Asset freeze lifted on Howell, Mitchell
The Supreme Court has lifted an injunction against Jamaican businessmen Delroy Howell, Kenarthur Mitchell and First Financial Caribbean International Group Limited and First Financial Caribbean Holdings Limited, which had initially frozen their assets.
The order was lifted by Justice Brooks in chambers on Friday.
The judge, however, has maintained a hold on two of Howell's other companies, First Financial Caribbean Jamaica Limited and First Financial Caribbean Limited, but has reduced the freezing order from the original US$13.9 million of assets to US$1.7 million.
First Financial Caribbean Trust (FFC) Company, which sought the freeze that was first granted in September, claimed that both Howell and Mitchell had either misappropriated or failed to account for US$13.9 million in assets that were under management.
No clear evidence
The judge held that there was "no clear evidence that either Mr Mitchell or the fifth defendant was in receipt of any trust monies".
In Howell's case, Justice Brooks ruled that while the claimant, FFC Trust, had "shown, for the purposes of a freezing order, that it has a good arguable case against Mr Howell and at least two of the corporate defendants", it had not made a compelling case that the three were likely to dispose of the assets.
"I find that the claimant has produced very little by way of evidence in this regard," the judge said. "At best, they have shown that Mr Howell resides out of the jurisdiction and that the third and fifth defendants plan to hand over the proceeds of sale of their QuikCash business to Ocean Chimo/Ocean Bay. It does not appear to me that this transfer is an attempt to make the defendants judgment-proof."

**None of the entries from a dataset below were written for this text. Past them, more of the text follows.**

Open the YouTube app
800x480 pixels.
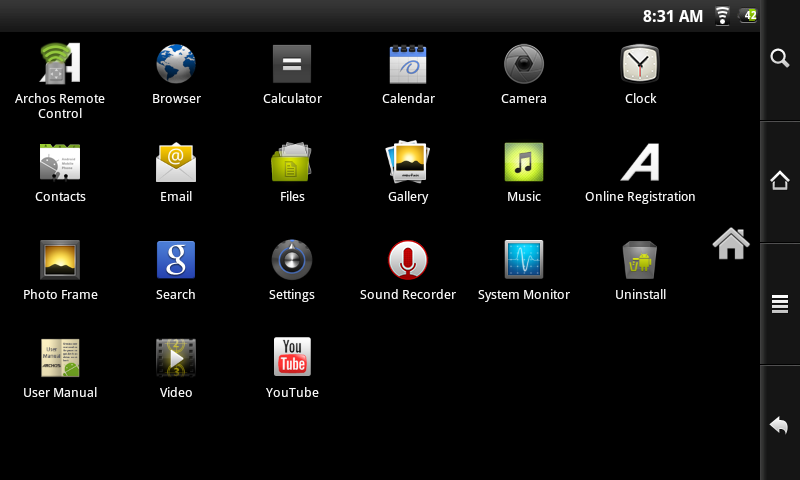[x=292, y=359]
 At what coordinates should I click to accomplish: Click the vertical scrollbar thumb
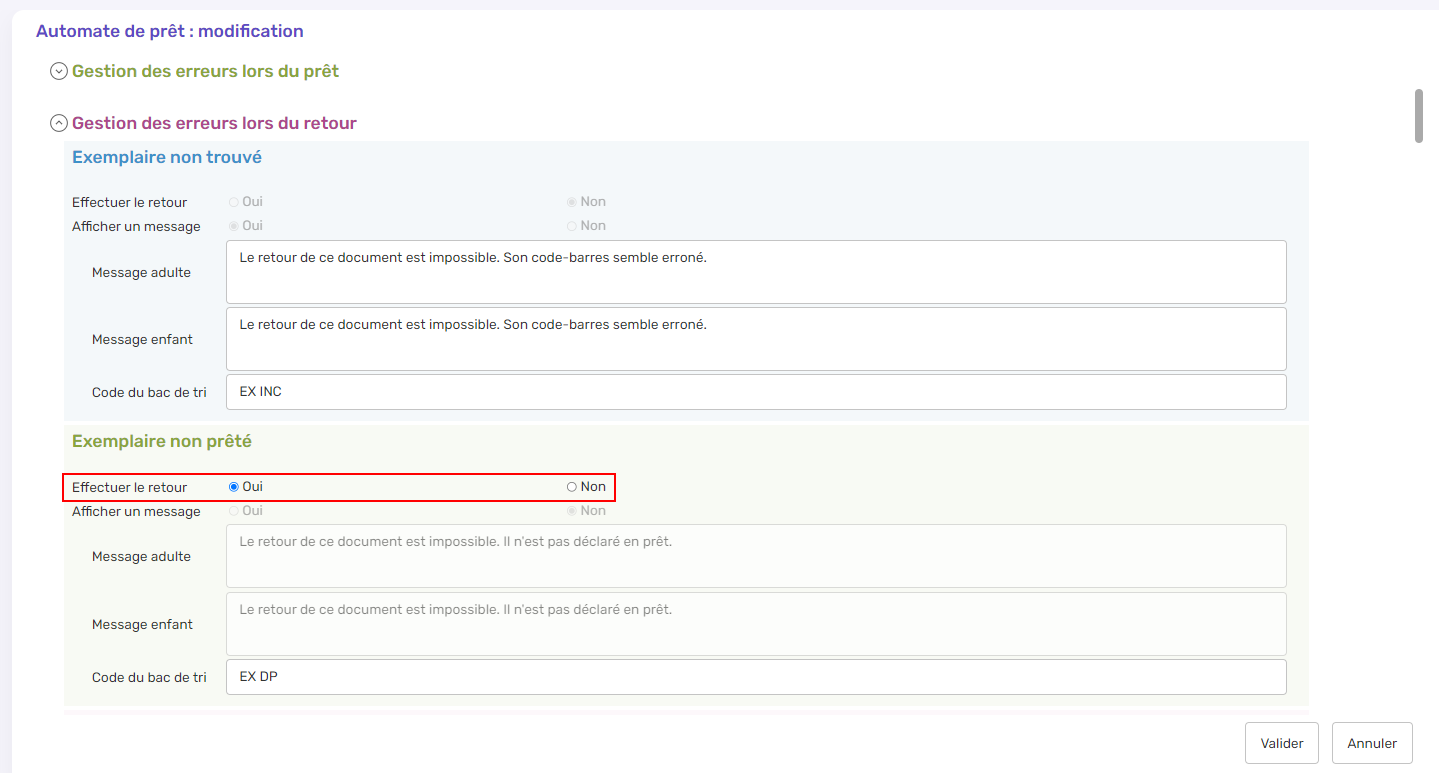(x=1418, y=116)

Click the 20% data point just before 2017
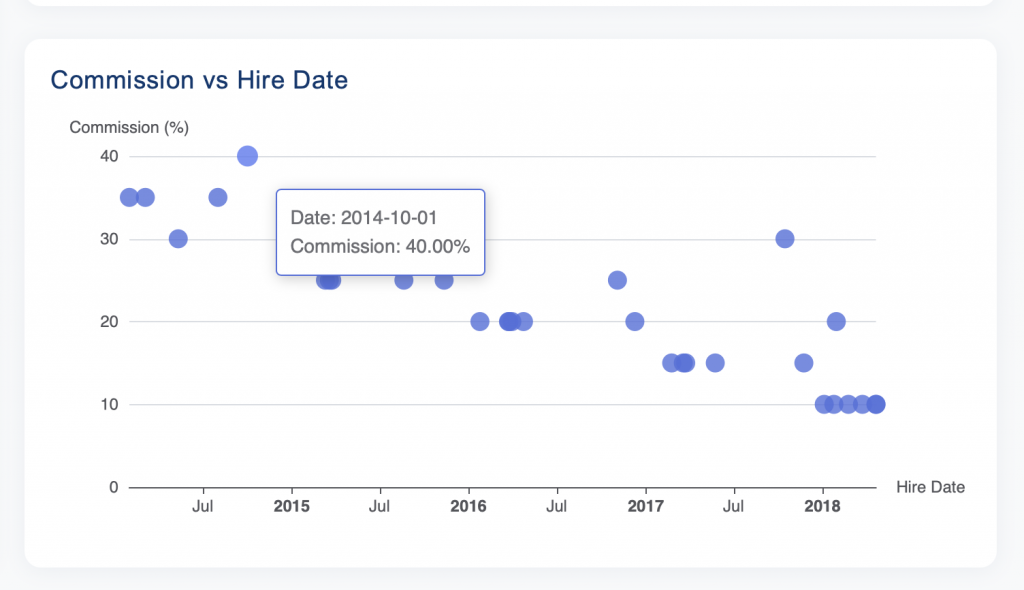point(635,322)
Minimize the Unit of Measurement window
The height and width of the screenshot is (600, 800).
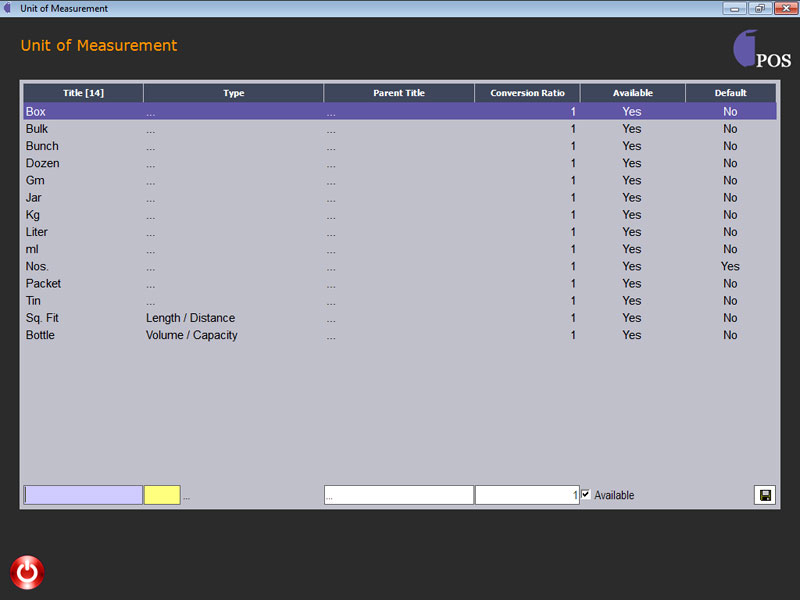tap(736, 8)
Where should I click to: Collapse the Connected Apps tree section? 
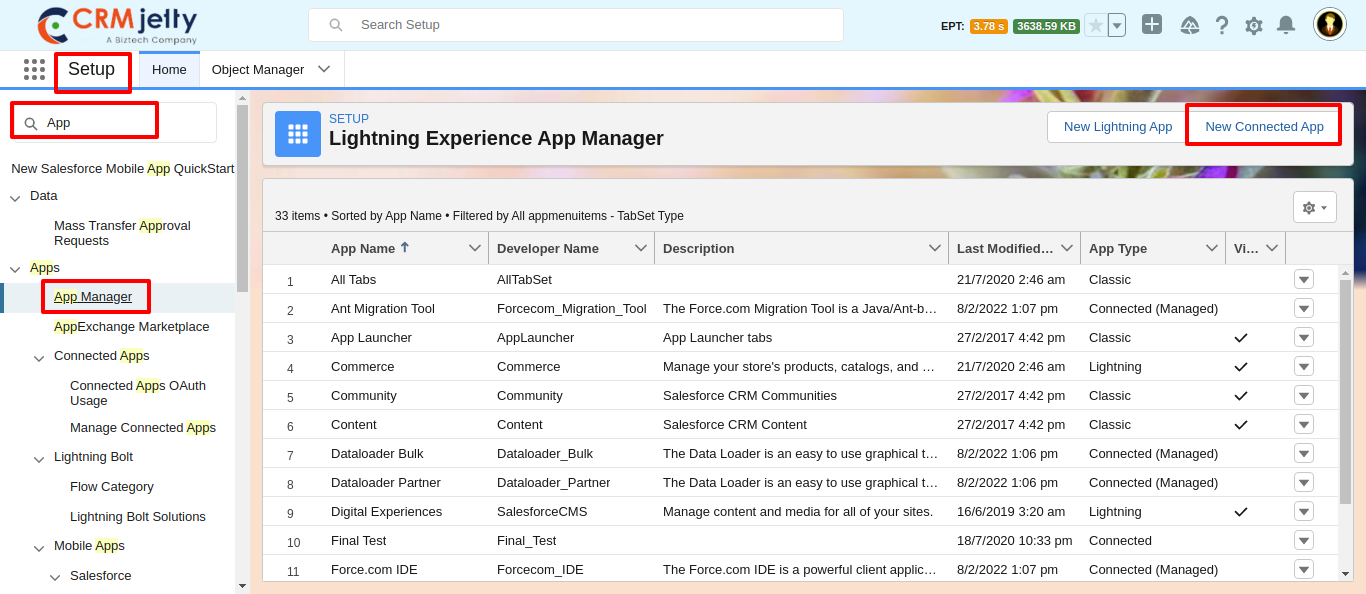tap(39, 357)
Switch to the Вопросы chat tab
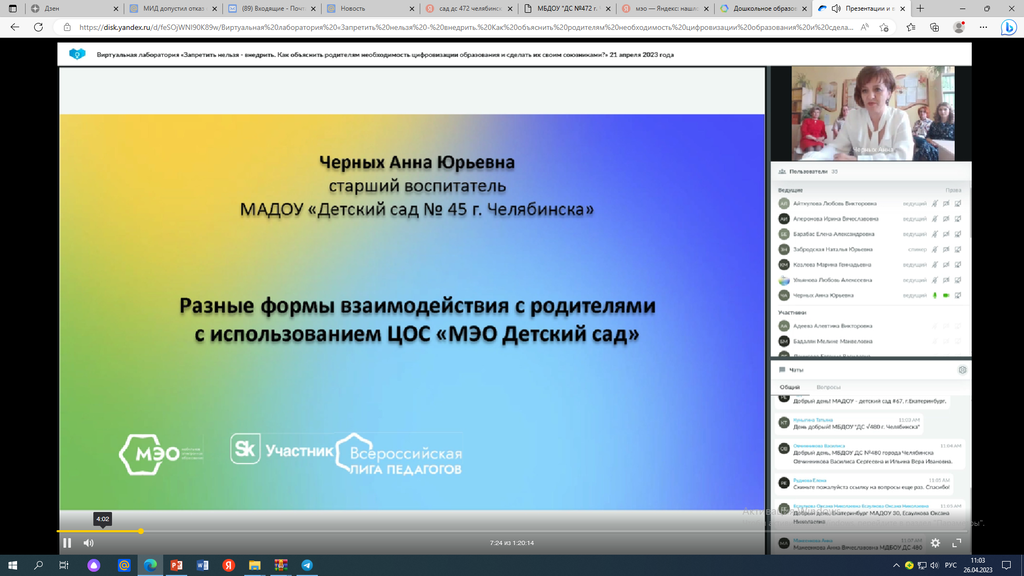Viewport: 1024px width, 576px height. (x=829, y=387)
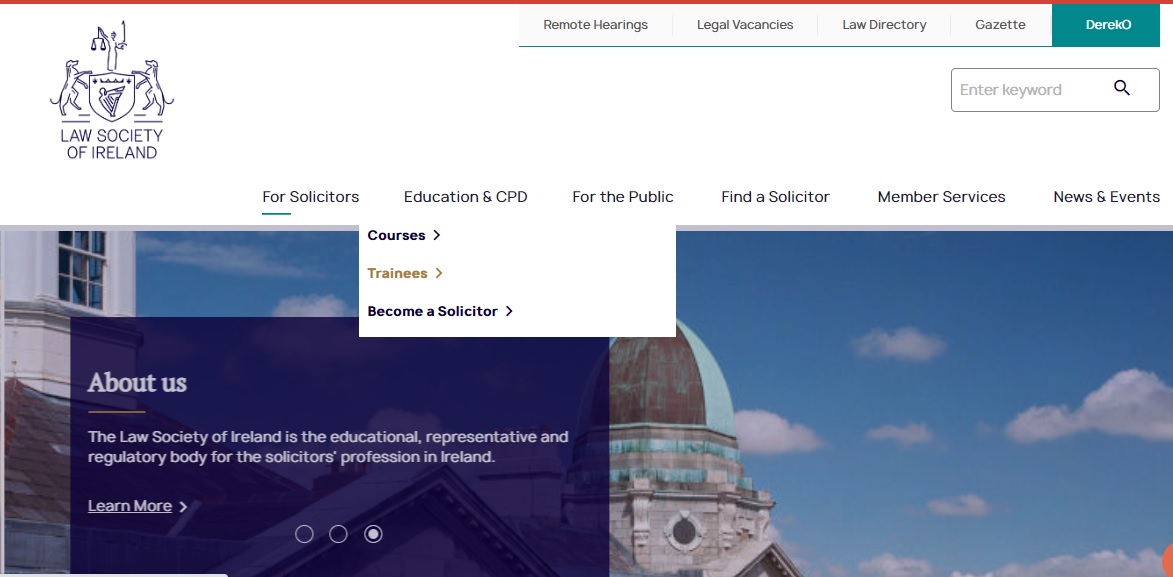Click the DerekO account button

tap(1106, 24)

Attorney-at-law Conrad George, one of the lawyers representing Mitchell, said the US$1.7 million was the figure FFC Jamaica has acknowledged all along that it owed to the claimant.
George also told Sunday Business that Howell had brought proceedings in the Turks and Caicos Islands to regain ownership and retake control of the trust company. The proceedings are to be heard October 27-28.
FFC Trust, in court documents filed in Jamaica, had claimed that Howell and Mitchell breached their fiduciary responsibilities and caused trust funds to be transferred to accounts held by the defendants, or some of them in circumstances contrary to the interest of the claimant.
But Howell, in a related case in the Turks and Caicos Islands, alleges that FFC Trust was stolen from him by Judith Wilchcombe, the company's former vice- president for operations and business development.
Justice Brooks has given the parties leave to appeal his decision.